Am Tegernsee sollen die Leitungen am Seegrund verlegt und vom Ufer aus nicht sichtbar sein. "Das Wasser des Tegernsees reicht für die Energieversorgung des gesamten Tegernseer Tals", sagt Wolfgang Spiegl, dessen Ingenieurbüro die Anlage plant. "Und dies ohne, dass der See in irgendeiner Form in Mitleidenschaft gezogen würde."
Der anwesende Bürgermeister der Gemeinde, Robert Kühn (SPD), zeigte sich sehr angetan, denn der Kurort diskutiert seit Jahren über ein Hackschnitzelkraftwerk, ohne bislang einen Standort dafür gefunden zu haben. "Von dieser zukunftsweisenden Lösung ist unser Gemeinderat begeistert", sagt Kühn. "Ich bin extrem glücklich, dass eine so innovative Lösung in Deutschland erstmals in unserer Gemeinde umgesetzt wird."
Bad Wiessee in Bayern braucht Investitionen
Glücklich ist er wohl auch, dass damit nach zehn Jahren ein stetiges Wechselbad der Gefühle endet. 2012 hatte der Multiunternehmer Strüngmann das riesige Areal am Seeufer für ein geplantes Hotel gekauft. Die Hoffnung keimte, dass damit der Kurort und das gesamte Tegernseer Tal in eine neue Liga gehoben wird. Über Jahre kam nichts zustande. Mehrfach wurden Modelle für einen Fünf-Sterne-Plus-Komplex präsentiert und genauso schnell wieder verworfen.
2014 war es noch ein 130-Zimmer-Hotel in Form einer Banane an Wiessees Flaniermeile am See, 2016 ein 210-Zimmerhaus in Hufeisenform. Ein Jahr später wurde daraus ein deutlich kleineres Zick-Zack-Gebäude mit bis zu 140 Zimmern. Nach reichlich Kritik aus der Bevölkerung kippte Strüngmann die Planung. Auch ihm erschien sie wohl zu massiv.
Selbst eine kleinteiligere Lösung eines mexikanischen Architekturbüros stieß nicht nur bei ihm auf Missfallen. Der Gemeinderat kritisierte den "Wandverhau", zudem die großflächigen Verglasungen, viel Holz und "hohe Mauern" an den 17 Suitenhäusern. "Die Mexikaner mögen massive Wände, wir nicht", so CSU-Ratsherr Kurt Sareiter 2020. Dies sei für Oberbayern eine ganz neue Welt, die nicht an den Tegernsee passe, so die einhellige Meinung.

• AUFGABEN
1. Wessen Ingenieurbüro plant laut dem Text über Bad Wiessee die Anlage am Tegernsee?
2. Knüpfe an den Text über Bad Wiessee an und setze ihn nach seinem letzten Satz fort.

• GEGEBENE DATEN
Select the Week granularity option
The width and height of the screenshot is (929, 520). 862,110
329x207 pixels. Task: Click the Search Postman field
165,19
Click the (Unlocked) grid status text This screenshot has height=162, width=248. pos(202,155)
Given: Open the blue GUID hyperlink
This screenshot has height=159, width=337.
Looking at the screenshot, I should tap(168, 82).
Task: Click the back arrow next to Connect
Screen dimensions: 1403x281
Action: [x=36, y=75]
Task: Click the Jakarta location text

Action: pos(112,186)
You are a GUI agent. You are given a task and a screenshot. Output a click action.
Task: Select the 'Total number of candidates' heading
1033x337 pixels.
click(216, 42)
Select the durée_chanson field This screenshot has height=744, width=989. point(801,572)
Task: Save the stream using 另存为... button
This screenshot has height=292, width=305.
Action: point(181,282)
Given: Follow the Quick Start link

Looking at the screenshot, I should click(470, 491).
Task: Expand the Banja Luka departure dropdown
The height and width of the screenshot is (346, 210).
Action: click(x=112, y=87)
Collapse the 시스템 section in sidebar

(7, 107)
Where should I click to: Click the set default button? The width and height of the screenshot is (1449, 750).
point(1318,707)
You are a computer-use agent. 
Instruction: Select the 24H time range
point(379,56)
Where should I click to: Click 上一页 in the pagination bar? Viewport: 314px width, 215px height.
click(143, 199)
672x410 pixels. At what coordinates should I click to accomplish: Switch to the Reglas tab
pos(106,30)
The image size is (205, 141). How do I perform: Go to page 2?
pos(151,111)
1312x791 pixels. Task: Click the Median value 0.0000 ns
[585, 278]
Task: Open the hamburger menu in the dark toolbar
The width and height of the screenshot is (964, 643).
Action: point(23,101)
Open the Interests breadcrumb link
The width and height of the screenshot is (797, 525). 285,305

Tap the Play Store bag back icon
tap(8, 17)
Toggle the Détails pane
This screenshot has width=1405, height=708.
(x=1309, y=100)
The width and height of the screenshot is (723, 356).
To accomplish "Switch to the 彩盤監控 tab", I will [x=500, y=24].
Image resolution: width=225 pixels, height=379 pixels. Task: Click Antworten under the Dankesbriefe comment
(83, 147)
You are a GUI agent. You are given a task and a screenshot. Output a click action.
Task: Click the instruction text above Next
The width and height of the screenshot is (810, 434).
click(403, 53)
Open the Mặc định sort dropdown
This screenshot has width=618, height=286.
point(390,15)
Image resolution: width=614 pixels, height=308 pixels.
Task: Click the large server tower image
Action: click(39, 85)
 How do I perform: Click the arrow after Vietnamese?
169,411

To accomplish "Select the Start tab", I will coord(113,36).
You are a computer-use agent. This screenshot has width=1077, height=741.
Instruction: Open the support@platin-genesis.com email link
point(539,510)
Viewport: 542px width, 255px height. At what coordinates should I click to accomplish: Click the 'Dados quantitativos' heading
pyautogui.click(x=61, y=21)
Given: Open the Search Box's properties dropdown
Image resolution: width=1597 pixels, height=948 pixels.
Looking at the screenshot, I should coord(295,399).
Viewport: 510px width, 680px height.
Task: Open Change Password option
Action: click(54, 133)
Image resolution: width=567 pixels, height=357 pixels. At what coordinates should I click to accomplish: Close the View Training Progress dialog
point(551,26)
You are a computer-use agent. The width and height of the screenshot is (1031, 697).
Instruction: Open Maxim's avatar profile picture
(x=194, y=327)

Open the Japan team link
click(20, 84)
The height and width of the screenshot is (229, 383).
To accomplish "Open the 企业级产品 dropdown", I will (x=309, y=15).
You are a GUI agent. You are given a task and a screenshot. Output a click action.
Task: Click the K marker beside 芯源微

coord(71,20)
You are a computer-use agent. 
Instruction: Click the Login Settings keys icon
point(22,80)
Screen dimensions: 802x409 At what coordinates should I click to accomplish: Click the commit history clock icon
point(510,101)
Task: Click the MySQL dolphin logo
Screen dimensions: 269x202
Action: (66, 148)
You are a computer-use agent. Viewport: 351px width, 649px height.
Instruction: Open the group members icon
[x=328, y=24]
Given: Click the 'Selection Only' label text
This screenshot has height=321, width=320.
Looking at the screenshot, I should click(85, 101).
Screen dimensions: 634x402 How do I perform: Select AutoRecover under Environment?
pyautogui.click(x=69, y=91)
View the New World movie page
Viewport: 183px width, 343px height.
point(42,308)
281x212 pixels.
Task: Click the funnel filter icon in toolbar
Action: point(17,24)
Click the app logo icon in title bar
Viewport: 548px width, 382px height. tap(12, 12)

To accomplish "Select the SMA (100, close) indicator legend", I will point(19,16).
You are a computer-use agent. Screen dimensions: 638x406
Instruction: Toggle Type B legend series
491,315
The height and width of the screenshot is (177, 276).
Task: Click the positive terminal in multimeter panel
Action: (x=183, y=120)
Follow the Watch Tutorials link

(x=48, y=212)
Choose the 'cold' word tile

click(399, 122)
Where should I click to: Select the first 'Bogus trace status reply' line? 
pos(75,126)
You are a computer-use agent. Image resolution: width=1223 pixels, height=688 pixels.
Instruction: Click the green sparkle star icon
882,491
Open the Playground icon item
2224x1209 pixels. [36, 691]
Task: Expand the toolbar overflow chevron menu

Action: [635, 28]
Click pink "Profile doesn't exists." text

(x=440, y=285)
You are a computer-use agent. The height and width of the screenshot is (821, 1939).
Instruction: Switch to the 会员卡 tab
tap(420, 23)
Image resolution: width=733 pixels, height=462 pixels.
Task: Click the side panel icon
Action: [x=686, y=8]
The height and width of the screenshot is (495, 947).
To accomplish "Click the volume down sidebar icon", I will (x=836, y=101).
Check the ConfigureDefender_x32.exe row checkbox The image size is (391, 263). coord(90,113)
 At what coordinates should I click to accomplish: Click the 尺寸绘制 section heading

• DEINE ANTWORTEN
1. Das Ingenieurbüro von Wolfgang Spiegl.

2.
Wie das neue Hotel am Tegernsee aussehen soll
Der neue Entwurf scheint nun Hand und Fuß zu haben. Hinter dem Logo "Seegut am Tegernsee" verbergen sich 25 Gebäude in lockerer Bebauung an der Seepromenade, der überwiegende Teil nicht höher als zwei Stockwerke. Das künftige Hoteldorf weist 85 Zimmer und Suiten auf, ein Gasthaus, eine Tagesbar, zwei großen Seeterrassen, eine Kunstscheune, einen großzügigen Spa-Bereich sowie einen Dorfladen. Mit diesen Dimensionen entsteht ein neuer Ortsteil des Kurortes.
Sobald alle Genehmigungen vorliegen, soll im Spätherbst mit dem Bau der Tiefgarage in dem schwierigen Lehm-Untergrund begonnen werden. Läuft alles nach Plan, könnte Ende 2028 die Fertigstellung erfolgen.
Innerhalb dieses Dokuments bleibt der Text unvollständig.